Intervention de Christophe Bouillon

Séance en hémicycle du vendredi 14 juin 2019 à 9h30
Mobilités — Après l'article 1er b (amendements précédemment réservés)

Photo issue du site de l'Assemblée nationale ou de WikipediaChristophe Bouillon :

Mon collègue Dominique Potier, qui a déposé ces amendements, vous prie d'excuser son absence : il rencontre des salariés de Saint-Gobain dans sa circonscription.

Les amendements nos 3248 et 3247 sont importants car ils tirent les conséquences de l'écart entre l'impact écologique d'un trajet en avion et d'un trajet en train pour une même liaison. En la matière, nous disposons de nombreux renseignements précieux, de rapports divers et variés, européens, comme celui de l'Agence européenne de l'environnement, ou nationaux, comme celui de M. Spinetta, dans lequel ce dernier comparait opportunément les trajets en train et en avion, préconisant le recours au fer. Quant à l'Agence européenne de l'environnement, elle a estimé que la production de gaz à effet de serre serait en moyenne de 14 grammes par passager et par kilomètre effectué à bord d'un train contre environ 285 grammes à bord d'un avion.

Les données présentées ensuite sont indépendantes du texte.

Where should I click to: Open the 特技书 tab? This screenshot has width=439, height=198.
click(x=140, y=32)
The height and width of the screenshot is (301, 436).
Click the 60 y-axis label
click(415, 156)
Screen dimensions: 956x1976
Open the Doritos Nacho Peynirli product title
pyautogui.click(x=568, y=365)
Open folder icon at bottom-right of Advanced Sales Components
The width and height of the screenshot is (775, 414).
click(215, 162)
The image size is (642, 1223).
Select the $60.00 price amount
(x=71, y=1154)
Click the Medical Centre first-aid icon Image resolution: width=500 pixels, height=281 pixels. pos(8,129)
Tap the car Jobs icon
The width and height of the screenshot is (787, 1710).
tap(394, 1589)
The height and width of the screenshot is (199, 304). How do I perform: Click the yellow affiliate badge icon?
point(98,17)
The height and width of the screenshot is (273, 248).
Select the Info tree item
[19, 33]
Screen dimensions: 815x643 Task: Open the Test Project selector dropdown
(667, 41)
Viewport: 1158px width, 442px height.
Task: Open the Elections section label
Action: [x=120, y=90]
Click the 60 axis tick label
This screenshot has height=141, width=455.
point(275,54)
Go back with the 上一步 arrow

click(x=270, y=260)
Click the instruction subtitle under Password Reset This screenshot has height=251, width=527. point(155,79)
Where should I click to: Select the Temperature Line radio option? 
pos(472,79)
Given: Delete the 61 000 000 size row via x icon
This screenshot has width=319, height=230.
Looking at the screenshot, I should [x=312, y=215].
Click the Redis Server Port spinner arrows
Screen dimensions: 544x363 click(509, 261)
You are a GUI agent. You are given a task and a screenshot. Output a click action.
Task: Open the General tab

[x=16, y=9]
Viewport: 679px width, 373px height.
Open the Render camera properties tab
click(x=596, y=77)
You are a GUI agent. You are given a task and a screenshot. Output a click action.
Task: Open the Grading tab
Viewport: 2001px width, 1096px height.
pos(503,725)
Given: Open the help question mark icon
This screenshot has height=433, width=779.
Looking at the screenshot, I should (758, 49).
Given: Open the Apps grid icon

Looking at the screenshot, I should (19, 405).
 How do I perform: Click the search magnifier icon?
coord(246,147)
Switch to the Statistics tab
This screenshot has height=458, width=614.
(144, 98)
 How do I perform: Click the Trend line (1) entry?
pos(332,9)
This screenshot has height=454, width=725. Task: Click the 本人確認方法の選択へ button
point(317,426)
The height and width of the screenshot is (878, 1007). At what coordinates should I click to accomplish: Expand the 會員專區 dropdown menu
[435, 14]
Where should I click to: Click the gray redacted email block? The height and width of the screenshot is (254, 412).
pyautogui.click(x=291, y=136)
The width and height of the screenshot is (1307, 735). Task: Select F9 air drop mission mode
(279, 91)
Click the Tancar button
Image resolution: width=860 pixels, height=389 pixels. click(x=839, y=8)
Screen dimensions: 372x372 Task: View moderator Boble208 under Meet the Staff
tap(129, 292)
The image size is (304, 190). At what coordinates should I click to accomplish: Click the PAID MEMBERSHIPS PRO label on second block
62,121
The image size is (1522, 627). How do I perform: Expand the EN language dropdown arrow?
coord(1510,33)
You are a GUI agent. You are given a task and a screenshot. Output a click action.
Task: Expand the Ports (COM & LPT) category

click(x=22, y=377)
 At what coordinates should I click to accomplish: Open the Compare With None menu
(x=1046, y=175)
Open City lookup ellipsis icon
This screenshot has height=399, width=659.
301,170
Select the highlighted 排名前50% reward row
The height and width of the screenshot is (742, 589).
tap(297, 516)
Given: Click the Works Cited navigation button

Nous proposons donc, lorsqu'une alternative ferroviaire comparable existe à l'avion, qu'une taxe d'empreinte carbone aérienne s'ajoute au prix du billet acquitté par le passager aérien : c'est assez simple et assez clair. Elle correspondrait à 20 % du prix moyen du billet de train sur le même trajet et ne s'appliquerait que lorsque la durée du trajet en train n'est pas excessivement plus longue qu'en avion. Le rapport Spinetta contient là encore des informations intéressantes. Souvent, on argue de la possibilité de privilégier le train pour des allers-retours effectués, par exemple, au titre de voyages d'affaires entre Paris et Lyon, Toulouse ou Marseille. La taxe s'appliquerait ainsi à un Paris-Marseille, par exemple, mais pas à un Paris-Biarritz.

Le produit de cette taxe serait reversé à l'AFITF, l'Agence de financement des infrastructures de transport de France, dont, ces derniers jours, sur tous les bancs, nous avons eu l'occasion de souligner le manque de moyens financiers. J'ai d'ailleurs lu une tribune récente, publiée dans Les Échos, soulignant ce manque criant ; elle était notamment signée par la présidente de notre commission, ici présente, mais aussi par Philippe Duron, qui a piloté les travaux du Conseil d'orientation des infrastructures.

Voilà donc une source de financement loin d'être négligeable mais aussi vertueuse puisque le fer serait privilégié par rapport à l'avion pour le type de trajets que j'ai évoqués. Idéalement, ce produit devrait être fléché vers le financement de la maintenance, du renouvellement et du développement du réseau ferré conventionnel, notamment des petites lignes, qui ont fait l'objet d'un long débat hier ou avant-hier. Si nous voulons offrir une alternative à certaines catégories de transports, notamment ceux du quotidien, dits « pendulaires », entre le domicile et le travail, il faut investir, là où c'est possible, non seulement dans le matériel roulant mais aussi dans les voies et les signalisations. Voilà une source de financement parfaitement imaginable.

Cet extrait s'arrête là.